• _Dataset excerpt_
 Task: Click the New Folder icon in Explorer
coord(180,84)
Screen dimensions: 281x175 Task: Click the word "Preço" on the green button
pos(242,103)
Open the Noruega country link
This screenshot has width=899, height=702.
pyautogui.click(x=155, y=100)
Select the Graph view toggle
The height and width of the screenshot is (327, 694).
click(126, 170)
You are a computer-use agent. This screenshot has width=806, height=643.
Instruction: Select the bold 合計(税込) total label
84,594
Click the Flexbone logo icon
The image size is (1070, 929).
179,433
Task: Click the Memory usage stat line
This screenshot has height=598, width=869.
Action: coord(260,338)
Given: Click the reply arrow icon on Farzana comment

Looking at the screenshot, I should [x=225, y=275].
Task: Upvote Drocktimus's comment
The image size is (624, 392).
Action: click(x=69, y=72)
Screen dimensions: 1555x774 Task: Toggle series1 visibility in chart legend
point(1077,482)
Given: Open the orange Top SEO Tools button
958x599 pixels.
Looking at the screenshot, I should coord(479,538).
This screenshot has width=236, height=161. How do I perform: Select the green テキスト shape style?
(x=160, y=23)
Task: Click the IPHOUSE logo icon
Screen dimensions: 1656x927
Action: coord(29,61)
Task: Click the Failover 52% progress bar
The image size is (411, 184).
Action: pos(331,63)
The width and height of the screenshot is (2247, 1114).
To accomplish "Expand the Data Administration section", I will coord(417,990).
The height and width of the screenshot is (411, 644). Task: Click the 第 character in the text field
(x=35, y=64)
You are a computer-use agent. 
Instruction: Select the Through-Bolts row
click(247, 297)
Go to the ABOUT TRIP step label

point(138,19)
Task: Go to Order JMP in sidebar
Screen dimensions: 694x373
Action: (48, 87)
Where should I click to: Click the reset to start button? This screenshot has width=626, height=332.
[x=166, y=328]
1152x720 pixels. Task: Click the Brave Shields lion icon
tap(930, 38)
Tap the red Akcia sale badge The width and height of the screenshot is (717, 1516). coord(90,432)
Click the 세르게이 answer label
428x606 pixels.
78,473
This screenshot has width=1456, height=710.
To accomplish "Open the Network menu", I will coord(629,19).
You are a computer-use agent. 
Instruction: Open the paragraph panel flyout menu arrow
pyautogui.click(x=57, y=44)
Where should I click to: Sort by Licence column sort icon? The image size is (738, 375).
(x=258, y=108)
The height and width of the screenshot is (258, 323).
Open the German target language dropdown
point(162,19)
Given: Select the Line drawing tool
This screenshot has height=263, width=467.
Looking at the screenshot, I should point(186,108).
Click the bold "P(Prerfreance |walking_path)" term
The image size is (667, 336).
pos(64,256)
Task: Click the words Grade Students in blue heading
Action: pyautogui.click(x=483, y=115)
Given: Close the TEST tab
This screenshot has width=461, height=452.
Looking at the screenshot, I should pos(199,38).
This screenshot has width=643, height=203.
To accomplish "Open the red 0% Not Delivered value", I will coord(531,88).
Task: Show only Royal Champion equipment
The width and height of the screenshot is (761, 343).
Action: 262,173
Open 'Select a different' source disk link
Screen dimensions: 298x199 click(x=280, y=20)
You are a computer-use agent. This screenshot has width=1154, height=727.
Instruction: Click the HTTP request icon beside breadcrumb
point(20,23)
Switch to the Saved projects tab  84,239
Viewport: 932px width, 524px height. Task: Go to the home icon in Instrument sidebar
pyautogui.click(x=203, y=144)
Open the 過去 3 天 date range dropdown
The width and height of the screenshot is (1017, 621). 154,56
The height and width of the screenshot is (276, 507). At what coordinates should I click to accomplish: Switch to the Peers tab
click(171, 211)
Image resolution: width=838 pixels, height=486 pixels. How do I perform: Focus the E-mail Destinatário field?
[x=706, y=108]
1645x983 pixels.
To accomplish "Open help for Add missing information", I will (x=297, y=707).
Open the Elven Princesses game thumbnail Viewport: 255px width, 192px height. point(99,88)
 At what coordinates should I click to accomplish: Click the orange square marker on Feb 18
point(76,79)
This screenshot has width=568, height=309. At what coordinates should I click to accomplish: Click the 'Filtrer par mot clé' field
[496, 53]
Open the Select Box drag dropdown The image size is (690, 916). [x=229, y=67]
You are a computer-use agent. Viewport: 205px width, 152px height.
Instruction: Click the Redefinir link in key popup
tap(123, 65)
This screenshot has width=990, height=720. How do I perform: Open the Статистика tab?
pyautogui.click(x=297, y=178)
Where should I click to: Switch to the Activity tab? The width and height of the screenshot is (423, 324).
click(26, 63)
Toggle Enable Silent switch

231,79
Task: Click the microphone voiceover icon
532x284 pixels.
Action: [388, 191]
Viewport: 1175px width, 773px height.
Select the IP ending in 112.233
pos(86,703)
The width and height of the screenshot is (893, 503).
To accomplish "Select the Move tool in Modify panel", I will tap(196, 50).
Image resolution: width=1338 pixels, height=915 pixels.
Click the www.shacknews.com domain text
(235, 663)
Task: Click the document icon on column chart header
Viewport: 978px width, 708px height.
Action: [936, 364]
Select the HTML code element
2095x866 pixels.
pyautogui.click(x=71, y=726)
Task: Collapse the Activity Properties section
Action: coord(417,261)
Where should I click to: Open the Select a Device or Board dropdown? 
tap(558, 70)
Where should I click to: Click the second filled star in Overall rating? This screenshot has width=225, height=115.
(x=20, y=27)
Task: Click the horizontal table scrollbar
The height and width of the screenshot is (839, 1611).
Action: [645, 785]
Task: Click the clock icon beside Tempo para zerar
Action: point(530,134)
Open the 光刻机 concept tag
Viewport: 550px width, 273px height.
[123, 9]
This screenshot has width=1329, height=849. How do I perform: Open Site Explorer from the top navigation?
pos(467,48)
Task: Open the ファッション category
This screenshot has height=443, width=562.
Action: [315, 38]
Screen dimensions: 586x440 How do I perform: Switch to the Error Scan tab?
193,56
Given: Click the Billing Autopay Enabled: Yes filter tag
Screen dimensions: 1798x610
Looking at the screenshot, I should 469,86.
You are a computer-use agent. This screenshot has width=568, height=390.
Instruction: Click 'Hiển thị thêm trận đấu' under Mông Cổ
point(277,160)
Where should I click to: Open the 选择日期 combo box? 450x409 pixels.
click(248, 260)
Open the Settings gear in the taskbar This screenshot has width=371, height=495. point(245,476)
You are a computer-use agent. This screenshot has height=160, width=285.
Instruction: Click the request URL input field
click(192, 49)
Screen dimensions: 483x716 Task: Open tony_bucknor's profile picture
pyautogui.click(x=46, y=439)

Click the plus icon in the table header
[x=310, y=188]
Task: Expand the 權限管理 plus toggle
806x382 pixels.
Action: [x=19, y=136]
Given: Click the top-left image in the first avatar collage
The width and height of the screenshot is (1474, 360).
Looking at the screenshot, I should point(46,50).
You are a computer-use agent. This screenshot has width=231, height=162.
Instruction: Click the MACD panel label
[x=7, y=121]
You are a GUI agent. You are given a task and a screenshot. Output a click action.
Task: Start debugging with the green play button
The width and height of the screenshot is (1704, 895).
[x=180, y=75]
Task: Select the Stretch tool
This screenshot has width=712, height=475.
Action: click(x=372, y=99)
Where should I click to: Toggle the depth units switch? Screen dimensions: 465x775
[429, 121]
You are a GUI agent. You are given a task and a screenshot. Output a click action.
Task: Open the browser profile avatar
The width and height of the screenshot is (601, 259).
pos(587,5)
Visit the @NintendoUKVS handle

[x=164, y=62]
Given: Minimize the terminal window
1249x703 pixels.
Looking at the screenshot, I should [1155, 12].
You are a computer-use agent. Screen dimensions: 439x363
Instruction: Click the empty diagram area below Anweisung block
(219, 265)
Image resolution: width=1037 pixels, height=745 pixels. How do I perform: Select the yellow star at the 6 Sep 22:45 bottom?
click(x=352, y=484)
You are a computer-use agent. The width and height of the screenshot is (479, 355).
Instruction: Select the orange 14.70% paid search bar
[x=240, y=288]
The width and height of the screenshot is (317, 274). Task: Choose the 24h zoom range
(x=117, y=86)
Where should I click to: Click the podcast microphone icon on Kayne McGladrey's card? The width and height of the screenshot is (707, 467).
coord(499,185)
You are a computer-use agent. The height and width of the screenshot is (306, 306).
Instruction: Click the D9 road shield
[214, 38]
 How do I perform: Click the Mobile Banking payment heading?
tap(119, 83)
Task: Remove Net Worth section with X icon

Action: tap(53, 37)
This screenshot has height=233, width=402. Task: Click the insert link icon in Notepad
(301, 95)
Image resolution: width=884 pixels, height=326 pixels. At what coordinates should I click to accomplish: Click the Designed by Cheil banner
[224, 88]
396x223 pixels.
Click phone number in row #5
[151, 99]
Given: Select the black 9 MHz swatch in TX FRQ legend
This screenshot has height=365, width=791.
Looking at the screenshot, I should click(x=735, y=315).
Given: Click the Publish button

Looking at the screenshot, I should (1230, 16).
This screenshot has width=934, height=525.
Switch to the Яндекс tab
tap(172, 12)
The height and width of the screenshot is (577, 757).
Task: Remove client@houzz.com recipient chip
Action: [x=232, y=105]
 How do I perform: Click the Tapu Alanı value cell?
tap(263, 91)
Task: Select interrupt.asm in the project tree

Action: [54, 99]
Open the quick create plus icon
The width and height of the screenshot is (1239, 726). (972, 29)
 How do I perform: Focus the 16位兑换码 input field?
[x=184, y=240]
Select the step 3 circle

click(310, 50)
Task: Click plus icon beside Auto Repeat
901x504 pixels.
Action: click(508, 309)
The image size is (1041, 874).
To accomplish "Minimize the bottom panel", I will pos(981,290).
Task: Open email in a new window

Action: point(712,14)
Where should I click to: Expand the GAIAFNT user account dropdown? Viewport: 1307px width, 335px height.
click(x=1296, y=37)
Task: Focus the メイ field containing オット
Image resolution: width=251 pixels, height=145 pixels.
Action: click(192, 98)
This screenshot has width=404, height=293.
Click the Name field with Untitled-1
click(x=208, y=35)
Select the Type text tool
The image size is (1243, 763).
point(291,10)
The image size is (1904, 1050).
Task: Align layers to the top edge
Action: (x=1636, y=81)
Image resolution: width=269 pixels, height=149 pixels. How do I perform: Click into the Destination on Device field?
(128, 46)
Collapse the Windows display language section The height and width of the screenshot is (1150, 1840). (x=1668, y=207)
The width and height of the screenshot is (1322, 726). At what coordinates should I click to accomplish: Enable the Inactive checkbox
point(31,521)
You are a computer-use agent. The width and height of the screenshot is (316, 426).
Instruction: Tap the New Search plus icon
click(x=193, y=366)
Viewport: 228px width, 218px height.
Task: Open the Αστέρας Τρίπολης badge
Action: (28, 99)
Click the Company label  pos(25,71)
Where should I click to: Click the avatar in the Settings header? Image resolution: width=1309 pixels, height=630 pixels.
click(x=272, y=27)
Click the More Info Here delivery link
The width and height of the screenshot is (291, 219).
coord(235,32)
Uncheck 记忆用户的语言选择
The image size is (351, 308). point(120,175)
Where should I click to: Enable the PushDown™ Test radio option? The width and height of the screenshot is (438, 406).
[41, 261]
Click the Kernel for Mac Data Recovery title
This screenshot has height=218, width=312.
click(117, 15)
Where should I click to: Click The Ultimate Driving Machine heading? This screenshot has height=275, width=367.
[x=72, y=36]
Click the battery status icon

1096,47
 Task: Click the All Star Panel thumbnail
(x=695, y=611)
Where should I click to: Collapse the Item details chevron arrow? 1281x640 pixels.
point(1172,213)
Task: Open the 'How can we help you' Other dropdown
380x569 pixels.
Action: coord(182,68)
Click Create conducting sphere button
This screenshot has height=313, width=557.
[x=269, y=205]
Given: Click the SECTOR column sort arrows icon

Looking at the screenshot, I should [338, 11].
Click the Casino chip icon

• _Your instructions_
Take the part of the records that opens with the line containing "Image resolution: width=884" and closes with the line containing "Action: [x=232, y=105]", and write those lines out again with "Publish" changed to "Submit", leaving everything else as it stands.

• _The completed task_
Image resolution: width=884 pixels, height=326 pixels. At what coordinates should I click to accomplish: Click the Designed by Cheil banner
[224, 88]
396x223 pixels.
Click phone number in row #5
[151, 99]
Given: Select the black 9 MHz swatch in TX FRQ legend
This screenshot has height=365, width=791.
Looking at the screenshot, I should click(x=735, y=315).
Given: Click the Submit button

Looking at the screenshot, I should (1230, 16).
This screenshot has width=934, height=525.
Switch to the Яндекс tab
tap(172, 12)
The height and width of the screenshot is (577, 757).
Task: Remove client@houzz.com recipient chip
Action: [x=232, y=105]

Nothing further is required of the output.